» Records
☆ ☆ ☆ ☆

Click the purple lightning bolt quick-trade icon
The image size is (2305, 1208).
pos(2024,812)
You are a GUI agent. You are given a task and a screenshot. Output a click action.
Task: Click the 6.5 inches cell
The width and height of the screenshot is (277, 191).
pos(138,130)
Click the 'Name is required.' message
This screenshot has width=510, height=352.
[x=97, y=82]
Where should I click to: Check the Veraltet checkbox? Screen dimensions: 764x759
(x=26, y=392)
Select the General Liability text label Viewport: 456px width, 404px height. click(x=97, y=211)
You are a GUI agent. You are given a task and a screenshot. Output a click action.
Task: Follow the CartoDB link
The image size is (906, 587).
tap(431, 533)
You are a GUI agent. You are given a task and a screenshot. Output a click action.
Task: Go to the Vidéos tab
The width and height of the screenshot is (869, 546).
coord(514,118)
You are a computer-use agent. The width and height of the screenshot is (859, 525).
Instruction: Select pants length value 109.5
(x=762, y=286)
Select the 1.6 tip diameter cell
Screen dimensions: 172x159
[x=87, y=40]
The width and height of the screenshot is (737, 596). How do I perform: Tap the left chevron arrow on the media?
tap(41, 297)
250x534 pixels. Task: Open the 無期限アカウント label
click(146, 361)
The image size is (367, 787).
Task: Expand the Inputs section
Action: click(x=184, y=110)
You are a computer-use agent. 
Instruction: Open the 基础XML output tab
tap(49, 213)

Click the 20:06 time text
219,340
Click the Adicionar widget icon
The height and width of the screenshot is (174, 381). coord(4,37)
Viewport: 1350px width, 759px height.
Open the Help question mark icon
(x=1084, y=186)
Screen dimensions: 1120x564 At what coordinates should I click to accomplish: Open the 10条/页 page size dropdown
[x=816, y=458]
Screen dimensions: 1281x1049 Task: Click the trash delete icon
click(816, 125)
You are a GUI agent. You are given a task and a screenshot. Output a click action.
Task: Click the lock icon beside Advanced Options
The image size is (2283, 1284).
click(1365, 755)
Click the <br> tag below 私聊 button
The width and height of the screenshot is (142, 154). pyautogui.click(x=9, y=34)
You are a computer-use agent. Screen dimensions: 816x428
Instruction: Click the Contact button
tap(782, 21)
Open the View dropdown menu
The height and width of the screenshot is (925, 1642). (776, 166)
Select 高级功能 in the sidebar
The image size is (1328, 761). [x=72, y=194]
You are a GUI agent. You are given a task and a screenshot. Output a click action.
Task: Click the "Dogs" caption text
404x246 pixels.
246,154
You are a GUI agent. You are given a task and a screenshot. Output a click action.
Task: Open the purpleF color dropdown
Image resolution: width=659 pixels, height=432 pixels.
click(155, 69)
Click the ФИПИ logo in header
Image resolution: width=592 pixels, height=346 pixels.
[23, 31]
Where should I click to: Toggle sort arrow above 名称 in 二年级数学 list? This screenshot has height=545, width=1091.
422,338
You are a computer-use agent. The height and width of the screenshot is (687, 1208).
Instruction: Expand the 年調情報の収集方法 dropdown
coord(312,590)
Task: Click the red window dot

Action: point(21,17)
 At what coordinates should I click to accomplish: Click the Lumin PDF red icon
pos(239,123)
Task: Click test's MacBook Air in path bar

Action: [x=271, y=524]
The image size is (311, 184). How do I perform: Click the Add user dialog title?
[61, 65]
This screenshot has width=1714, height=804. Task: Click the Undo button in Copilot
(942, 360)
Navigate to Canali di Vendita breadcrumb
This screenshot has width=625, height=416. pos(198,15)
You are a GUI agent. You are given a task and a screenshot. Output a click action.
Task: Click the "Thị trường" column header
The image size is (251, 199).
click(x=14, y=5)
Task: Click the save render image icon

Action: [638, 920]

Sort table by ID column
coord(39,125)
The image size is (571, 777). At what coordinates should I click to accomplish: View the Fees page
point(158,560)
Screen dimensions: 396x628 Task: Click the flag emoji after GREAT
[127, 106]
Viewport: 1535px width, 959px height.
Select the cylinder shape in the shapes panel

☆ ☆ ☆ ☆

» Written task
Recast the records above as a Markdown table with columns "Row" and "Line", from the line with "Open the View dropdown menu" through the end of the records. Number each row and leave out blank lines.

» Output for this exercise
| Row | Line |
|---|---|
| 1 | Open the View dropdown menu |
| 2 | The height and width of the screenshot is (925, 1642). (776, 166) |
| 3 | Select 高级功能 in the sidebar |
| 4 | The image size is (1328, 761). [x=72, y=194] |
| 5 | You are a GUI agent. You are given a task and a screenshot. Output a click action. |
| 6 | Task: Click the "Dogs" caption text |
| 7 | 404x246 pixels. |
| 8 | 246,154 |
| 9 | You are a GUI agent. You are given a task and a screenshot. Output a click action. |
| 10 | Task: Open the purpleF color dropdown |
| 11 | Image resolution: width=659 pixels, height=432 pixels. |
| 12 | click(155, 69) |
| 13 | Click the ФИПИ logo in header |
| 14 | Image resolution: width=592 pixels, height=346 pixels. |
| 15 | [23, 31] |
| 16 | Where should I click to: Toggle sort arrow above 名称 in 二年级数学 list? This screenshot has height=545, width=1091. |
| 17 | 422,338 |
| 18 | You are a computer-use agent. The height and width of the screenshot is (687, 1208). |
| 19 | Instruction: Expand the 年調情報の収集方法 dropdown |
| 20 | coord(312,590) |
| 21 | Task: Click the red window dot |
| 22 | Action: point(21,17) |
| 23 |  At what coordinates should I click to accomplish: Click the Lumin PDF red icon |
| 24 | pos(239,123) |
| 25 | Task: Click test's MacBook Air in path bar |
| 26 | Action: [x=271, y=524] |
| 27 | The image size is (311, 184). How do I perform: Click the Add user dialog title? |
| 28 | [61, 65] |
| 29 | This screenshot has width=1714, height=804. Task: Click the Undo button in Copilot |
| 30 | (942, 360) |
| 31 | Navigate to Canali di Vendita breadcrumb |
| 32 | This screenshot has width=625, height=416. pos(198,15) |
| 33 | You are a GUI agent. You are given a task and a screenshot. Output a click action. |
| 34 | Task: Click the "Thị trường" column header |
| 35 | The image size is (251, 199). |
| 36 | click(x=14, y=5) |
| 37 | Task: Click the save render image icon |
| 38 | Action: [638, 920] |
| 39 | Sort table by ID column |
| 40 | coord(39,125) |
| 41 | The image size is (571, 777). At what coordinates should I click to accomplish: View the Fees page |
| 42 | point(158,560) |
| 43 | Screen dimensions: 396x628 Task: Click the flag emoji after GREAT |
| 44 | [127, 106] |
| 45 | Viewport: 1535px width, 959px height. |
| 46 | Select the cylinder shape in the shapes panel |